> REQUIREMENT:
Rewrite the data from its start through the line containing "click(x=34, y=32)", inclusive, swapping "screenshot" for "screen capture" and keeping everything else the same. Omit the pictures.

> STORED DATA:
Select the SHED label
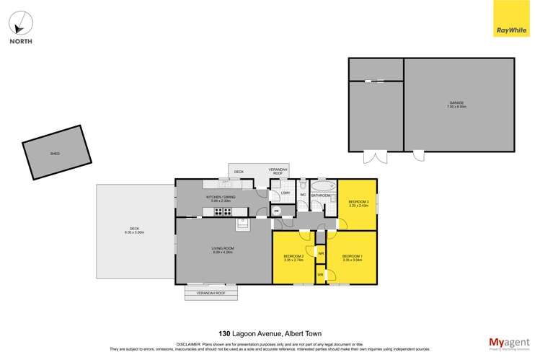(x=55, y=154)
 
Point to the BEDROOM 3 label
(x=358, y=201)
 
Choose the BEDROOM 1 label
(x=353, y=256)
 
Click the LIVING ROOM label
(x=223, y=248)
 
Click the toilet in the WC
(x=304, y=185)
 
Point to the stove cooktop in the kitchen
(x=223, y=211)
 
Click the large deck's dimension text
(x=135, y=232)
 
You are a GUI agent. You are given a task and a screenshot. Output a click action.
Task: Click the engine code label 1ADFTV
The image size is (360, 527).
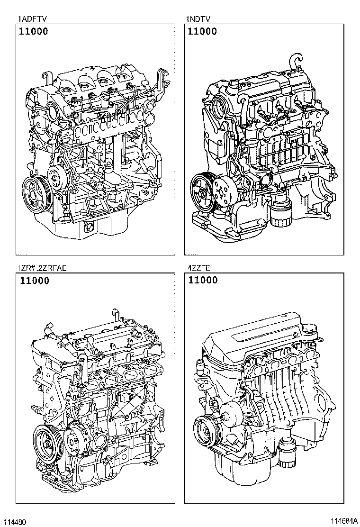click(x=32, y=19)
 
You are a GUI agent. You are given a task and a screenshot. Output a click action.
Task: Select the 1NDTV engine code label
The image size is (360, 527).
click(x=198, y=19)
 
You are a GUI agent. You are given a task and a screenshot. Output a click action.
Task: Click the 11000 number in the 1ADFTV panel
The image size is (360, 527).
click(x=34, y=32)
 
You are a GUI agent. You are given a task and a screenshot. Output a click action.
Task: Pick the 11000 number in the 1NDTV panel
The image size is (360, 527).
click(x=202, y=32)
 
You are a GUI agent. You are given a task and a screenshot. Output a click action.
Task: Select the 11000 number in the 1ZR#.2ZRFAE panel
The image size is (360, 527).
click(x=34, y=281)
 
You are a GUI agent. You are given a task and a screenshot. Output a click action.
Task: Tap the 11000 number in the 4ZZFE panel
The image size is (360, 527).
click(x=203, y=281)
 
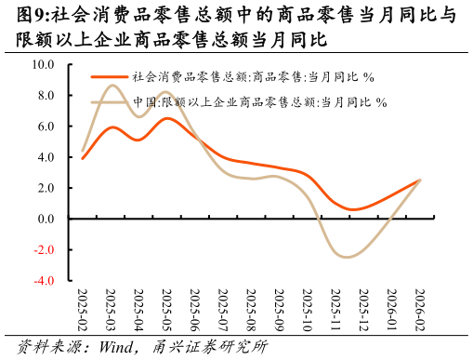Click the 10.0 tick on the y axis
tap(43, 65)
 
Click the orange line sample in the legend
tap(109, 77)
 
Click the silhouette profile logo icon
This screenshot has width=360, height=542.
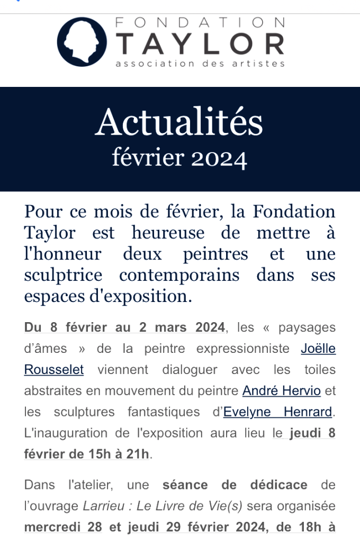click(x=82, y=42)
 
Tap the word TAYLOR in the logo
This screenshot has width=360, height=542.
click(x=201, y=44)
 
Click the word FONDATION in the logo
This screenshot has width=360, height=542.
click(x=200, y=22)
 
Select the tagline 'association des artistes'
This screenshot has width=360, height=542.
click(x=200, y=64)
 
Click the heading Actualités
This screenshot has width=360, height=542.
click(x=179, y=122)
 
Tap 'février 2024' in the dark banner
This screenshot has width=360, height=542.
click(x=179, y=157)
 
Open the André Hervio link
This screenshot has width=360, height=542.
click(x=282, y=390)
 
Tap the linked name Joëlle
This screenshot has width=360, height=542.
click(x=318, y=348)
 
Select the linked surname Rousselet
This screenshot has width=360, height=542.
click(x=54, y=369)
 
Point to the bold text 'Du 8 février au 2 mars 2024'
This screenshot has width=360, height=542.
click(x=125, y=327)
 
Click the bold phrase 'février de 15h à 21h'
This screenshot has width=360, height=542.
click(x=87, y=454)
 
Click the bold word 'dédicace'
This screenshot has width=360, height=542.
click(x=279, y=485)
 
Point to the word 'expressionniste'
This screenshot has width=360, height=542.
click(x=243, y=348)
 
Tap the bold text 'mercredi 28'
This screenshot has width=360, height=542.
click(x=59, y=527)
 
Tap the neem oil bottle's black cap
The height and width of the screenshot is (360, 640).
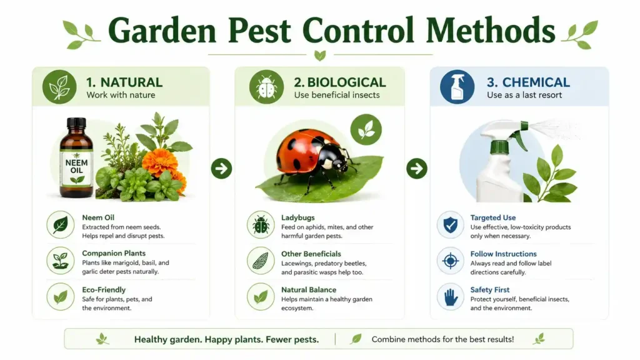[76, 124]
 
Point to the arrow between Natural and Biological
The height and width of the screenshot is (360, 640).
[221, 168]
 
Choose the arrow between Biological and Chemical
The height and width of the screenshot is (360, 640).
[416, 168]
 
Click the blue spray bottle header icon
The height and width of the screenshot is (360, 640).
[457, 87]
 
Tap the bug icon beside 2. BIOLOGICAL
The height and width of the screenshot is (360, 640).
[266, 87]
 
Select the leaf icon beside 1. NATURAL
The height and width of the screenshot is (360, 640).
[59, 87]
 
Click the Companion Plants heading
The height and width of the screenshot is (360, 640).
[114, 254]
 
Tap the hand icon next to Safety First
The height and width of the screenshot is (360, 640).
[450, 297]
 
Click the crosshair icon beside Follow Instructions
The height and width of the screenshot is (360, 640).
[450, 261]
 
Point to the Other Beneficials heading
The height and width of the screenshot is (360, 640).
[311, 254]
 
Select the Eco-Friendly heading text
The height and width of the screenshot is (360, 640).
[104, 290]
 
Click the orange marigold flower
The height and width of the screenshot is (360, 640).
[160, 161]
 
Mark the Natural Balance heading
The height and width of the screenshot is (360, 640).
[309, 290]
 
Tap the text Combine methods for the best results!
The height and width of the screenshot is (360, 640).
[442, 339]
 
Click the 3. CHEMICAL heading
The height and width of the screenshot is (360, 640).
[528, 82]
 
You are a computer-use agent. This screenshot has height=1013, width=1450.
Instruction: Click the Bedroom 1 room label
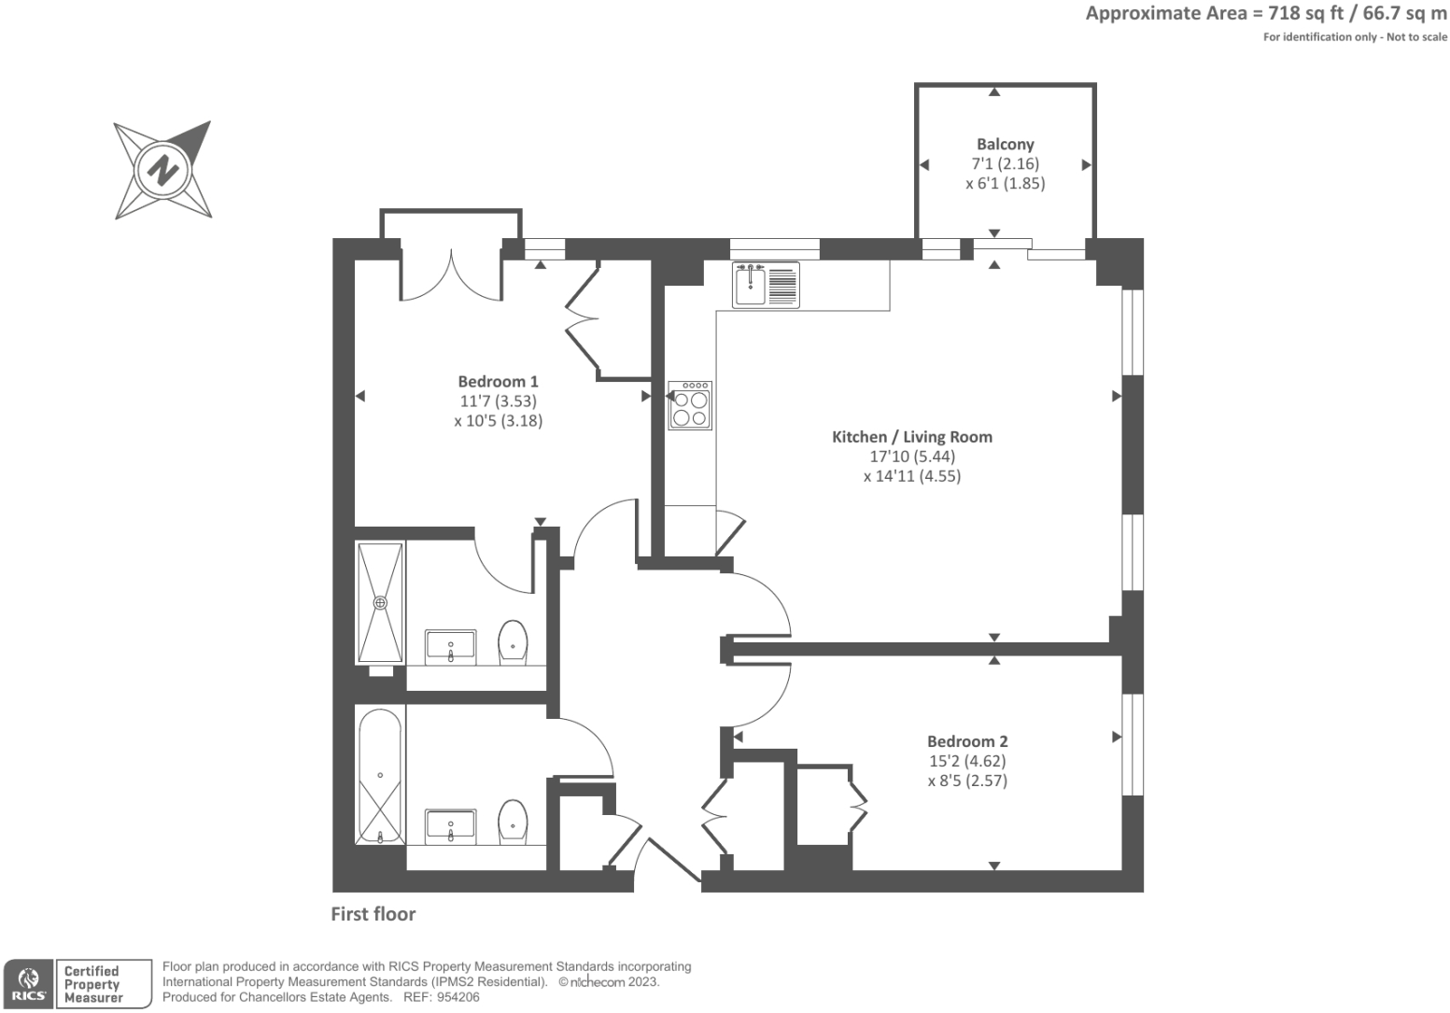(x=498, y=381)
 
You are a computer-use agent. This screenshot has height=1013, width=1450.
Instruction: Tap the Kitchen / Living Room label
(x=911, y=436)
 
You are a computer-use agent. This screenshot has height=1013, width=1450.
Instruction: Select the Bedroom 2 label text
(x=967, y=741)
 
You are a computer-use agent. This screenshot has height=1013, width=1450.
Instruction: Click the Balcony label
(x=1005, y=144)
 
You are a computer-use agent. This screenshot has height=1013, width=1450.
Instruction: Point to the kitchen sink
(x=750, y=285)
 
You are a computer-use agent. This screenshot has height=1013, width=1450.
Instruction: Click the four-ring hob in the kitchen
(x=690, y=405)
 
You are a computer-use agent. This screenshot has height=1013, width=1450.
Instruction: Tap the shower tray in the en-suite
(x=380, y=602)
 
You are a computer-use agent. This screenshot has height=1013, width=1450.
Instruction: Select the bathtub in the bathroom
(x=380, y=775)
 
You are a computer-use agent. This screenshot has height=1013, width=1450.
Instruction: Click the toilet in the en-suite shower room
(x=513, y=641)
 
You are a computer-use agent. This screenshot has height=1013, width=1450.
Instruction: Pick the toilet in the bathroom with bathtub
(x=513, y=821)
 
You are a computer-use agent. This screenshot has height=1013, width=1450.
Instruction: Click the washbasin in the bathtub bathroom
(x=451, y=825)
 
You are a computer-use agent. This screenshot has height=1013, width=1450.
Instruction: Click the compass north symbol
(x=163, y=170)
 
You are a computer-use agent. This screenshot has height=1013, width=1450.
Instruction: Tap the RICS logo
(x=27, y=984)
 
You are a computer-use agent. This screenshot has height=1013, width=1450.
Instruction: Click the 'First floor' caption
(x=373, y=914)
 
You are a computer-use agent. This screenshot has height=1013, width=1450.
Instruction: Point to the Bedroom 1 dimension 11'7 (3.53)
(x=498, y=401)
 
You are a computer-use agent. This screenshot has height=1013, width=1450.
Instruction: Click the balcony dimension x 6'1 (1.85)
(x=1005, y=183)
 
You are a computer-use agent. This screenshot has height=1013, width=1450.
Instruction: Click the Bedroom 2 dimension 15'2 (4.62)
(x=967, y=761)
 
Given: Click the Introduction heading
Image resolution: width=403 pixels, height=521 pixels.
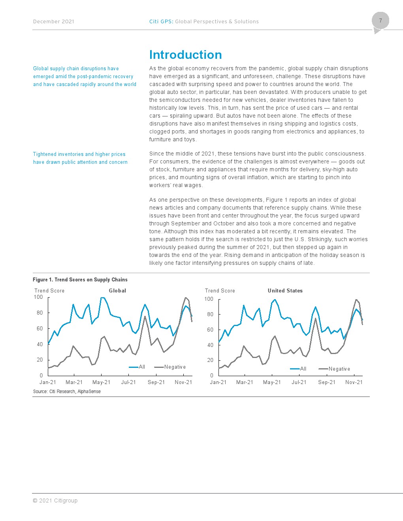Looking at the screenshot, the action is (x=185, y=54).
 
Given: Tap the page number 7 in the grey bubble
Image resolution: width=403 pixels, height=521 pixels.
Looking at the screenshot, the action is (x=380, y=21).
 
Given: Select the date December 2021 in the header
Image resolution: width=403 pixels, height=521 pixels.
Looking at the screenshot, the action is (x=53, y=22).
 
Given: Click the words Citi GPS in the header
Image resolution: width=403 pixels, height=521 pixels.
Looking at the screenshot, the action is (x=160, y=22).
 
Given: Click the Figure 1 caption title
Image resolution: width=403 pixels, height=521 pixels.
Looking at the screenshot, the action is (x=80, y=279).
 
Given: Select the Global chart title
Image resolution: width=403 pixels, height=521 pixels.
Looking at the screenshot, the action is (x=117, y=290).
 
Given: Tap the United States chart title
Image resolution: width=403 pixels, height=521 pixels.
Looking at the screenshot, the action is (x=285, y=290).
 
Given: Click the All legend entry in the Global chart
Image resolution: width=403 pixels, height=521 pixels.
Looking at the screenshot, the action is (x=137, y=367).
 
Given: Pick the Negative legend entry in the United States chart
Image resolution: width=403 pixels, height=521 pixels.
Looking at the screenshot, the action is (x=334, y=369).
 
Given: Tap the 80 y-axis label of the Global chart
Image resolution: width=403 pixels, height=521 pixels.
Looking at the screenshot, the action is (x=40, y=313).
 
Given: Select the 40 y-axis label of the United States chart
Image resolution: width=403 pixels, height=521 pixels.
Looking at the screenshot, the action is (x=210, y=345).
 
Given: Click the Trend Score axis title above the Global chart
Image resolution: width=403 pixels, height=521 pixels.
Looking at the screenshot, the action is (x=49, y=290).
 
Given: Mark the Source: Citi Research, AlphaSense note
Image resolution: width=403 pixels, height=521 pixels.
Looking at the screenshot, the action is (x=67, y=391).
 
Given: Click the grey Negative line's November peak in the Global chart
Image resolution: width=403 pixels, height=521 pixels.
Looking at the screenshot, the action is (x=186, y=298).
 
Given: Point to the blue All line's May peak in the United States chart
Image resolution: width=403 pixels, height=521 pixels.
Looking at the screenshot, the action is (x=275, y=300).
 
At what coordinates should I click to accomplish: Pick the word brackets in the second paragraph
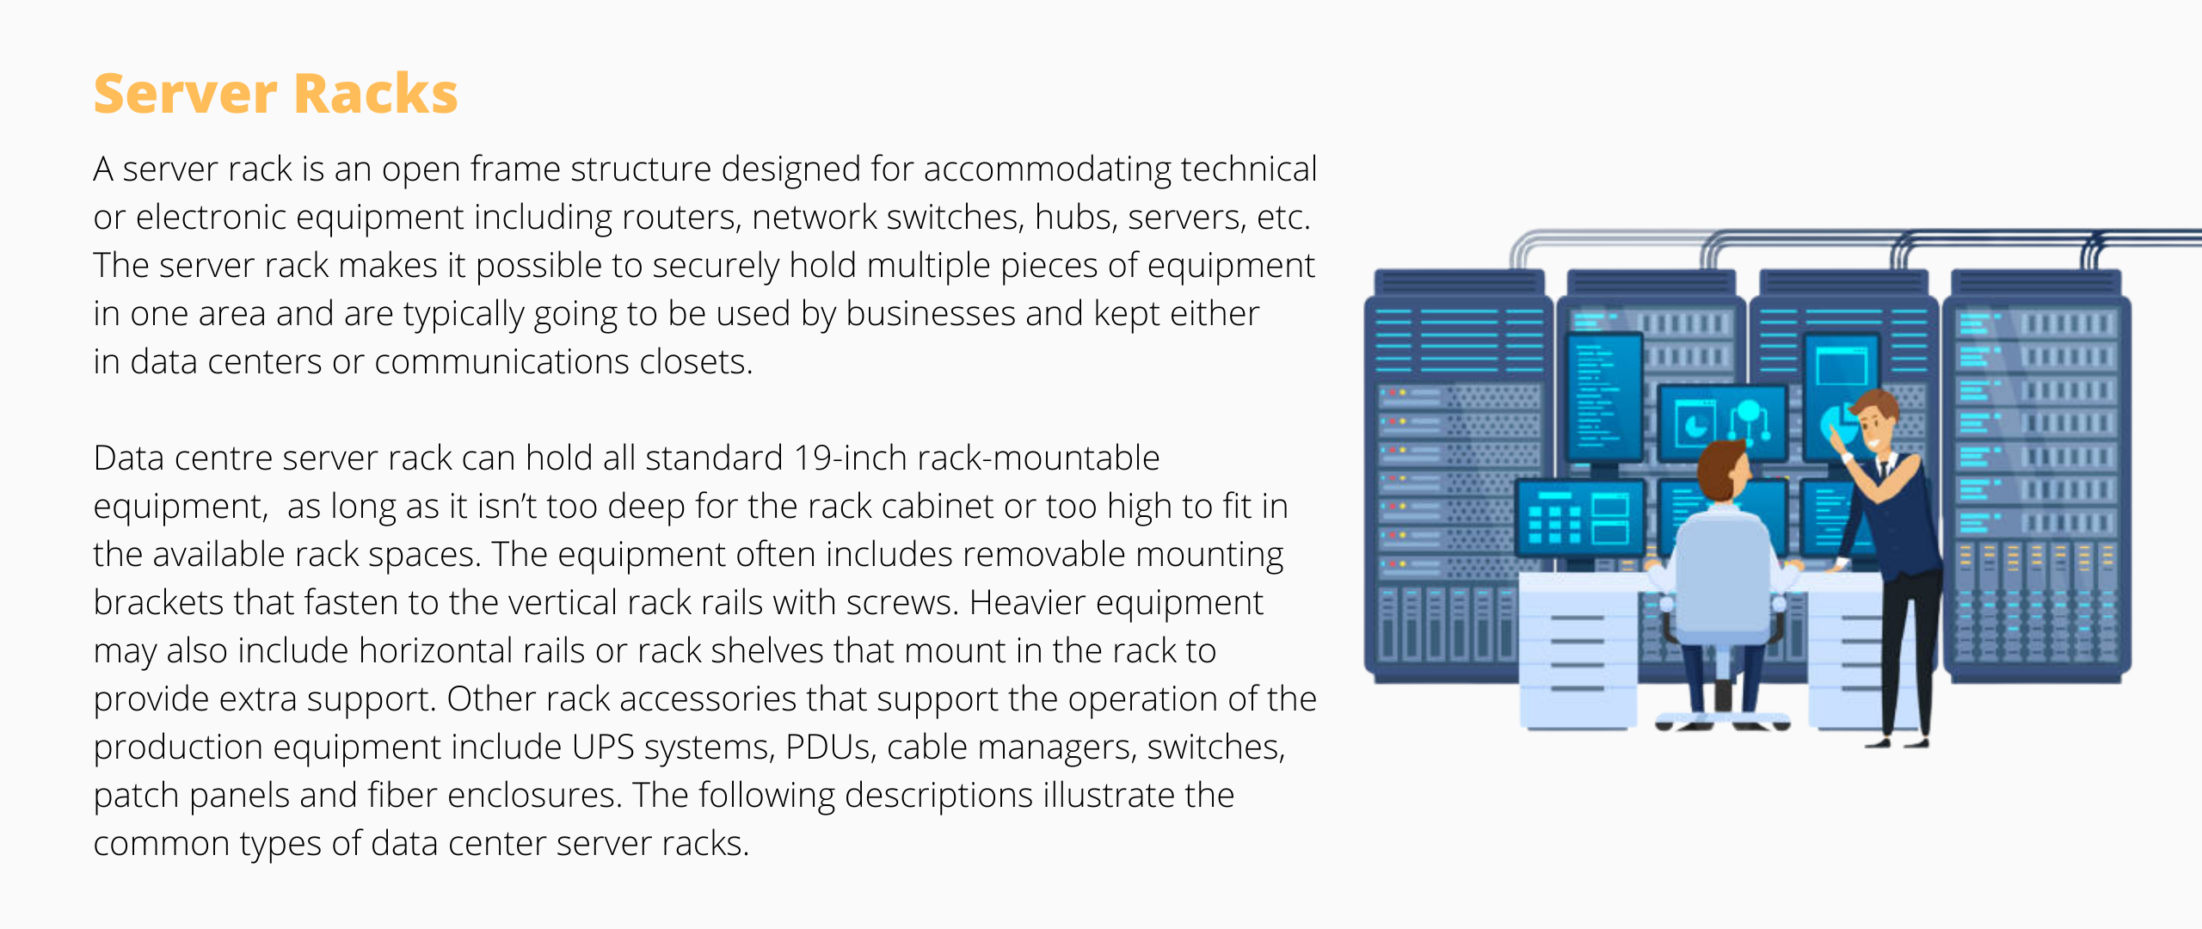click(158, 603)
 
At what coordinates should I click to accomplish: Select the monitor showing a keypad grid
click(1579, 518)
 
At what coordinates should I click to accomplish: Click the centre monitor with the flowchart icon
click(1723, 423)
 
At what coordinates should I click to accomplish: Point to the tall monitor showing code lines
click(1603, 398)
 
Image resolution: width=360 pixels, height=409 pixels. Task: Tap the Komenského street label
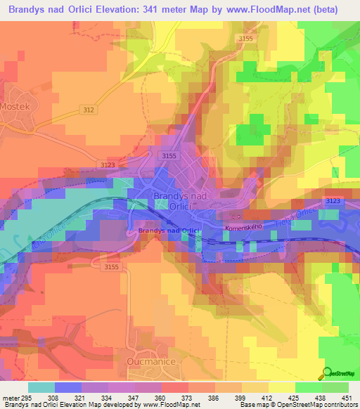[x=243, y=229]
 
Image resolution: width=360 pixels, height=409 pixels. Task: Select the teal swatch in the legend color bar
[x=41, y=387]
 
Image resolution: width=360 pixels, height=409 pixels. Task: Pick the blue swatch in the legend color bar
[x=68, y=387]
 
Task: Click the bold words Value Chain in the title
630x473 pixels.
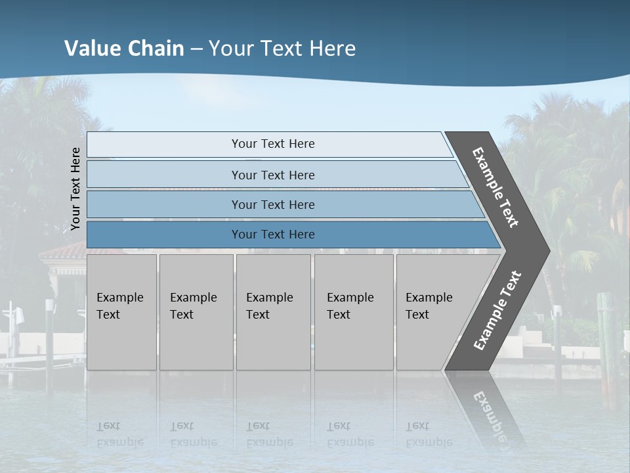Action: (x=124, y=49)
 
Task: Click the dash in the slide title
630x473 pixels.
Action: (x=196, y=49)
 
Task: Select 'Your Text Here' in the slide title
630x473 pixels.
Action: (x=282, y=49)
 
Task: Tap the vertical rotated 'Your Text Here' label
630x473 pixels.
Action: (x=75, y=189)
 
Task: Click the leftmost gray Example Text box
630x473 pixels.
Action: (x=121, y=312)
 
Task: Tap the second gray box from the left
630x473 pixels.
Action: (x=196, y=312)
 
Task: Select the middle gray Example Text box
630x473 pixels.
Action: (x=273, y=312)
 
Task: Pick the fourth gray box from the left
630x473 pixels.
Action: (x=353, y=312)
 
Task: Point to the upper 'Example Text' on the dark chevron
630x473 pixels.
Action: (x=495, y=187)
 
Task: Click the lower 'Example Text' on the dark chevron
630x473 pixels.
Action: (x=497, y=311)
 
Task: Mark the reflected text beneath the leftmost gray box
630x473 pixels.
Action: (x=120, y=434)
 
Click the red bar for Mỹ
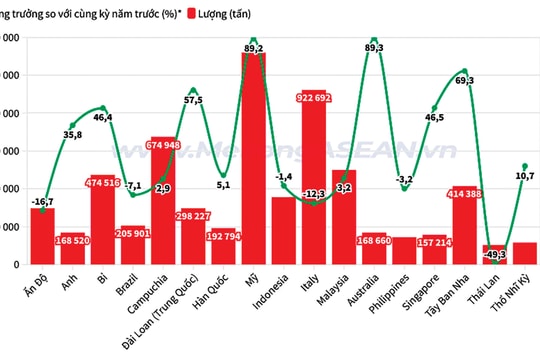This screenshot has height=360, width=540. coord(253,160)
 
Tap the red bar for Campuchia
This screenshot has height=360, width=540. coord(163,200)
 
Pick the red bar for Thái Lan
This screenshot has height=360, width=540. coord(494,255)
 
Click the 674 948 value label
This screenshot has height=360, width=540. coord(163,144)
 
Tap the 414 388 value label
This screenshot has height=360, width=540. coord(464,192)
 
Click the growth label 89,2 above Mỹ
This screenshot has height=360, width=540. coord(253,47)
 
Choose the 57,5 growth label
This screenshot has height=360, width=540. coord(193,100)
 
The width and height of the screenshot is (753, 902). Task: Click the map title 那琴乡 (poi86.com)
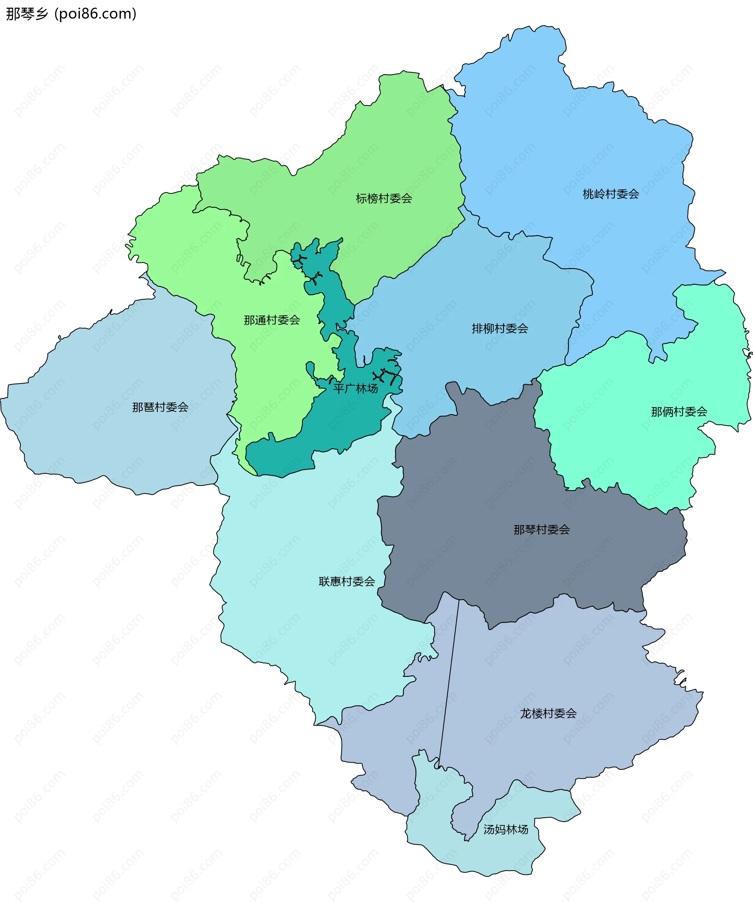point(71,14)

> TASK RESULT:
Select the SHED label
(x=55, y=154)
 
Point to the BEDROOM 3 label
(x=358, y=201)
 
Choose the BEDROOM 1 label
(x=353, y=256)
 
Click the LIVING ROOM label
(x=223, y=248)
 
Click the toilet in the WC
(x=304, y=185)
 
Point to the stove cooktop in the kitchen
(x=223, y=211)
 
Click the large deck's dimension text
(x=135, y=232)
 
You are a GUI agent. You are given a task and a screen capture. Output a click action.
Task: Click the engine code label 1ADFTV
The image size is (360, 527).
click(x=32, y=19)
 
You are a GUI agent. You are given a task and a screen capture. Output a click action.
Task: Select the 1NDTV engine code label
The image size is (360, 527).
click(x=198, y=19)
 
You are a GUI agent. You are given a task and a screen capture. Output a click action.
Task: Click the 11000 number in the 1ADFTV panel
The image size is (360, 527).
click(x=34, y=32)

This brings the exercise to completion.